Extreme Trust:

Honesty as a Competitive Advantage

By Don Peppers & Martha Rogers, Ph.D.





As new technologies streamline our social interactions the standard for what constitutes trustworthy behavior is increasing. Many traditional, widely accepted, and perfectly legal business practices – put together before the current level of interactivity and transparency – can no longer be trusted by customers, and will soon become extinct, driven to dust by the competitive pressure of increasing consumer demand for fair treatment, empowered by social networking.

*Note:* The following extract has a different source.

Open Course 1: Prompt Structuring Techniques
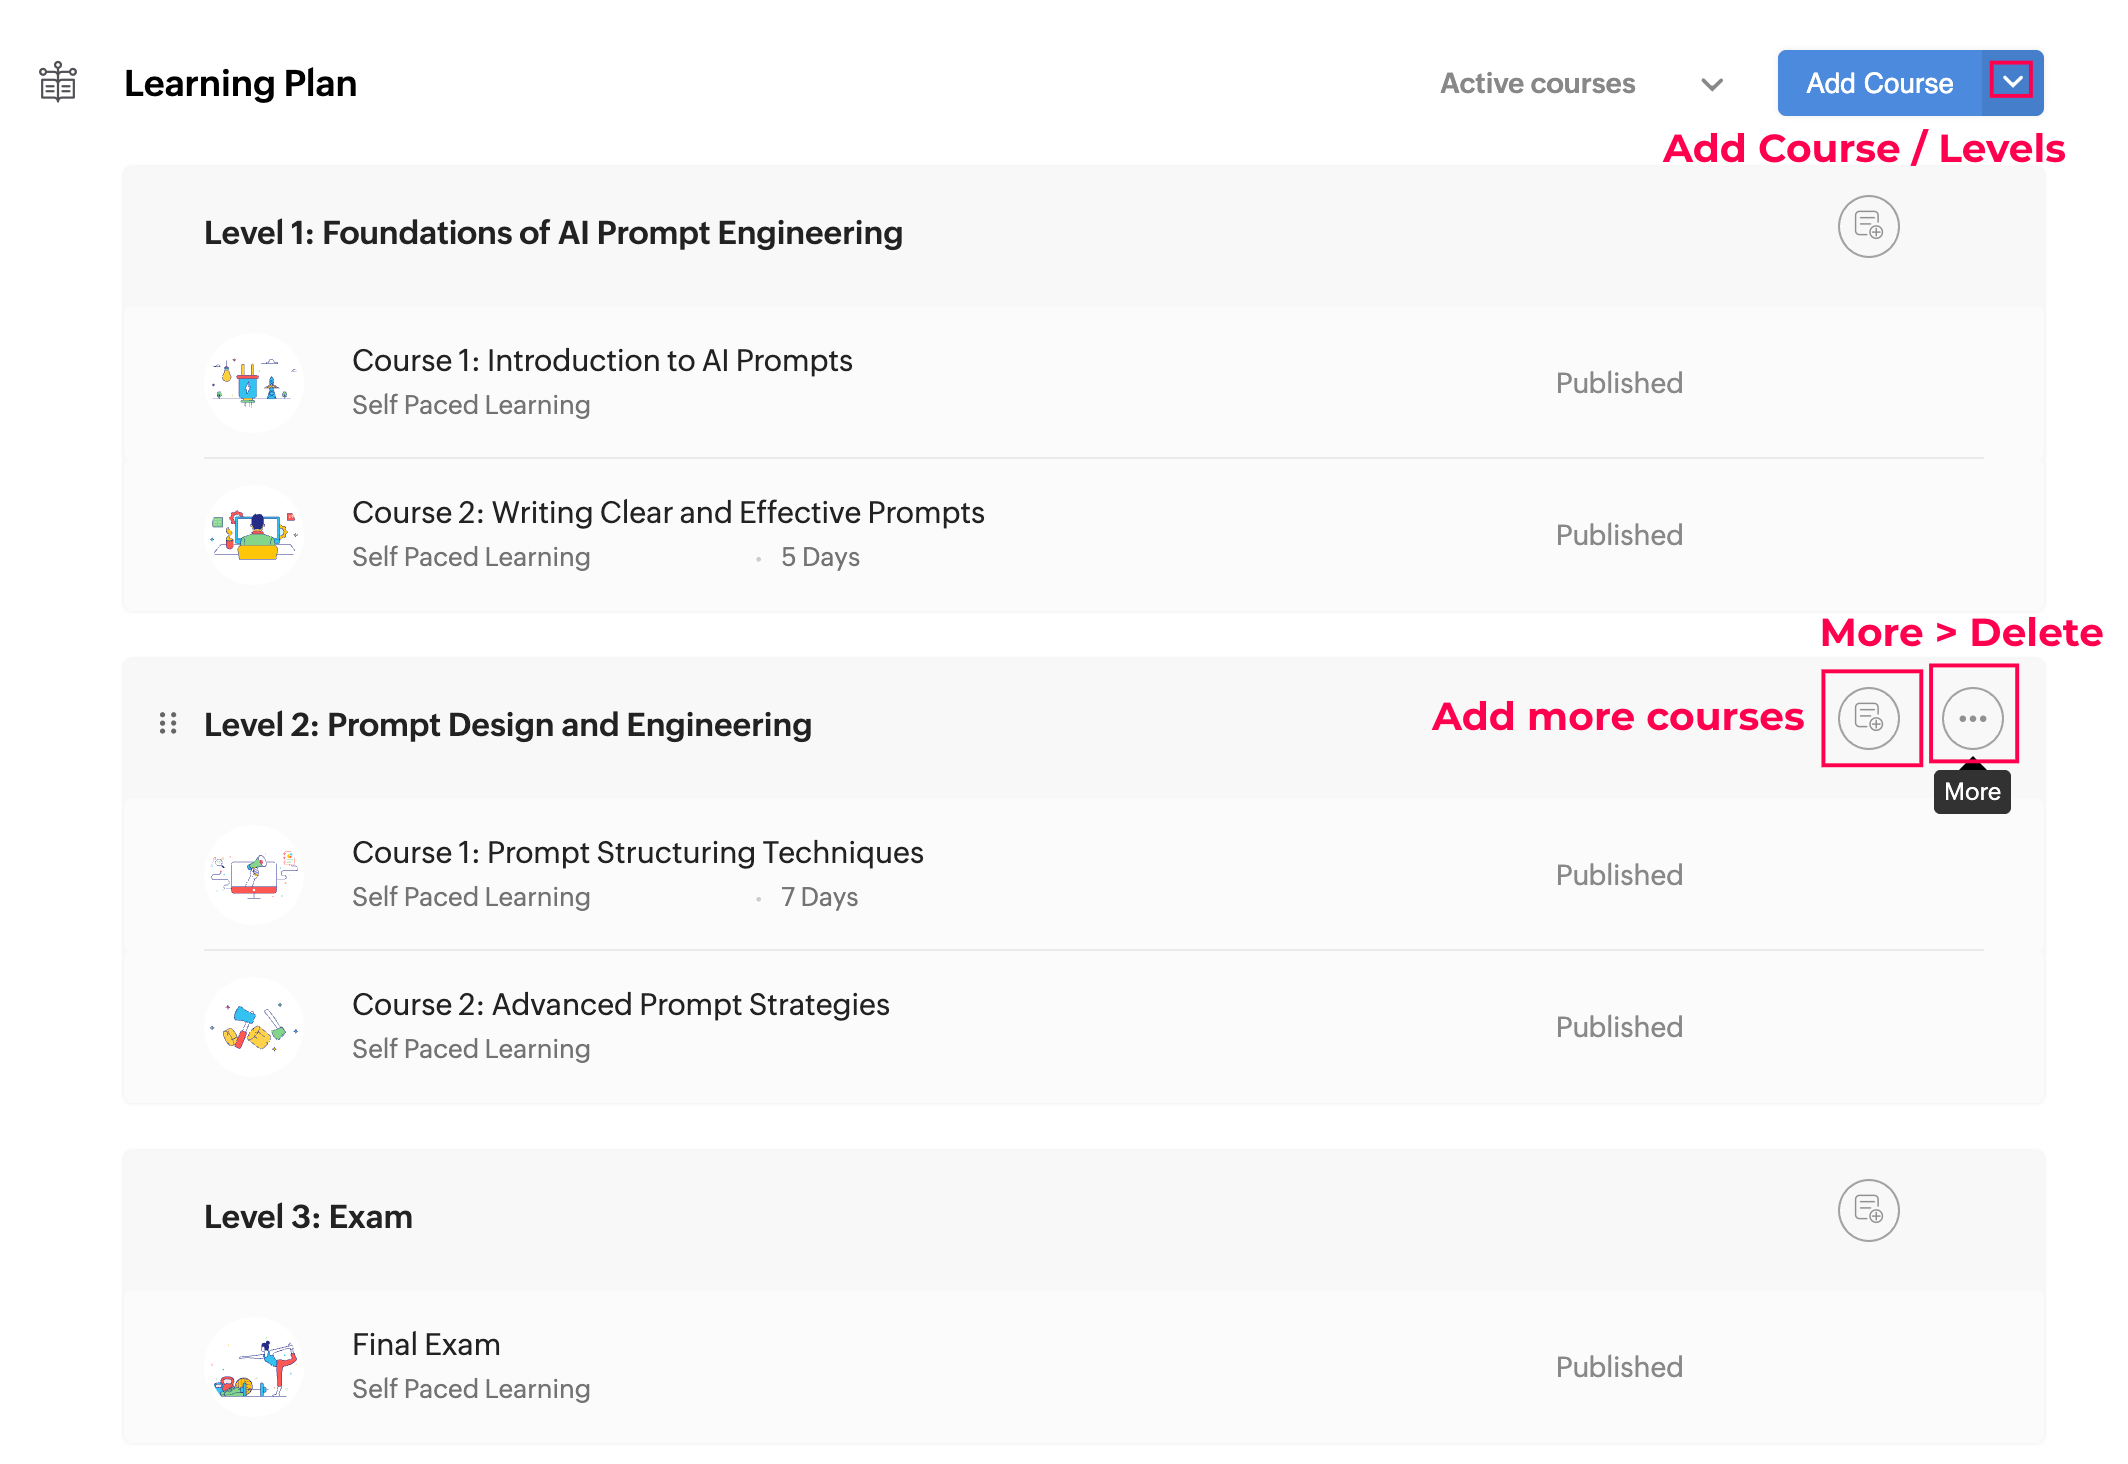This screenshot has width=2128, height=1464. tap(637, 853)
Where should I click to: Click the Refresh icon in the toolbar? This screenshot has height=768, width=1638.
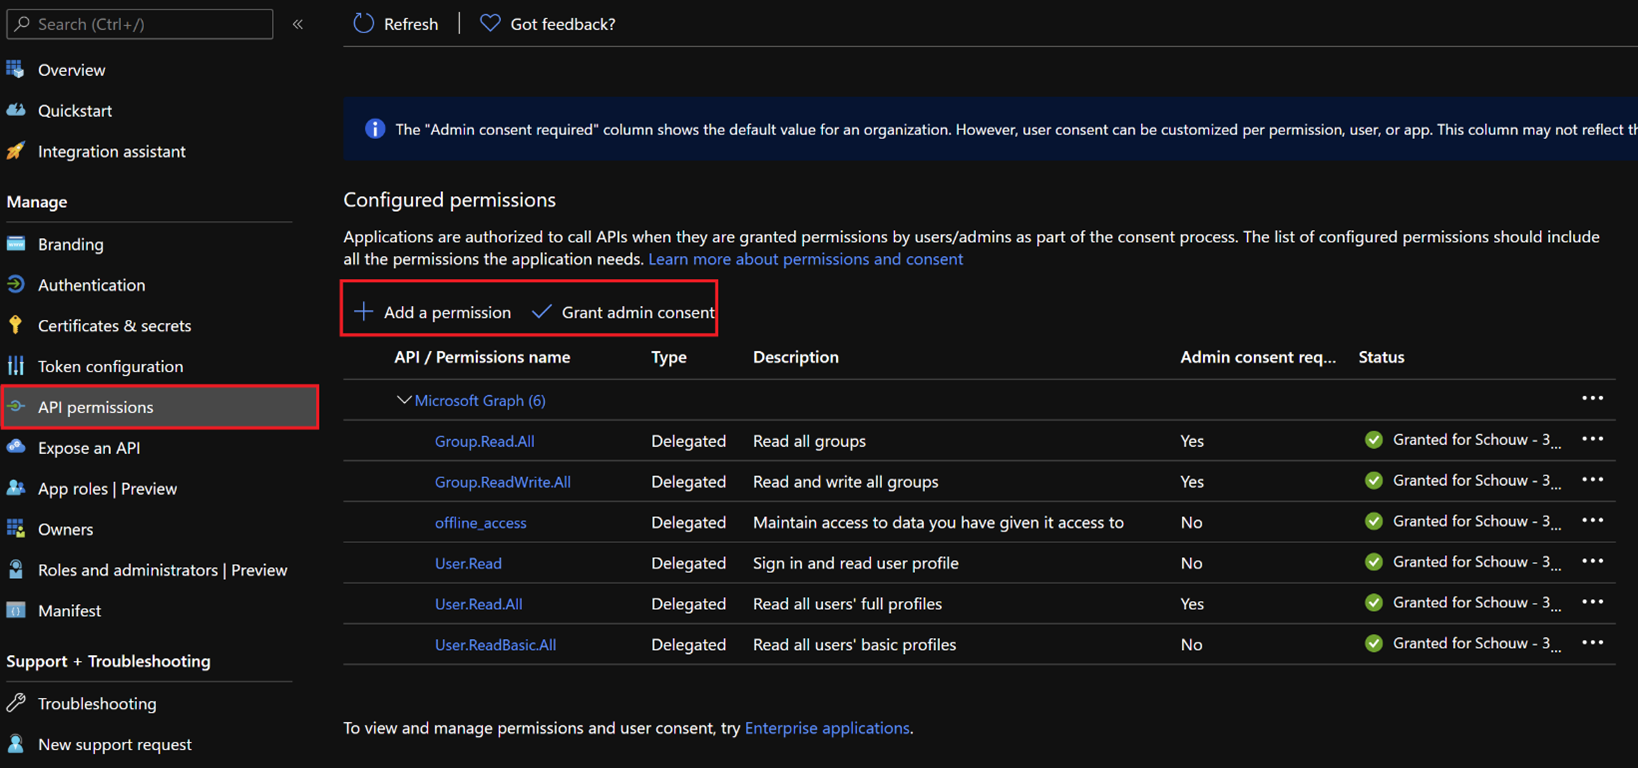point(363,23)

  • Mobile phone carriers profit from customers signing up for more expensive calling plans than their usage requires, and from roaming and data services accessed by accident.
  • Retail banks make a substantial portion of their operating profit from overdraft charges and other fees assessed for what are usually just simple customer errors. (In fact, many standard bank processes are explicitly designed to encourage overdrafts.)
  • The overwhelming majority of companies even today don't allow customers to post product or service reviews on their own Web sites.
  • To credit card companies, a marginally sophisticated borrower who can never resist spending, rolls his balance from month to month, and often incurs late fees is considered a most valuable customer. The common industry term for a credit card user who dutifully pays his bill in full every month is "deadbeat."

At its most basic level the concept of trust can be understood in terms of two qualities: competence and intent. If I want you to trust me, then I have to convince you that I am competent to be relied upon and that my intentions are good – that is, that I have your interests in mind. Another way to say this is that trust involves doing things right, and doing the right thing.

But technology has now changed the landscape of competition so much that a new, more extreme form of trustworthiness will be required in order to be successful. Simply doing what you say you're going to do and charging customers what you say you're going to charge them will no longer be sufficient. Instead, businesses will be expected to protect the interests of their customers proactively–to go out of their way, commit resources, and use their insights and expertise in such a way as to help customers avoid making mistakes or acting against their own interests simply through their own oversight.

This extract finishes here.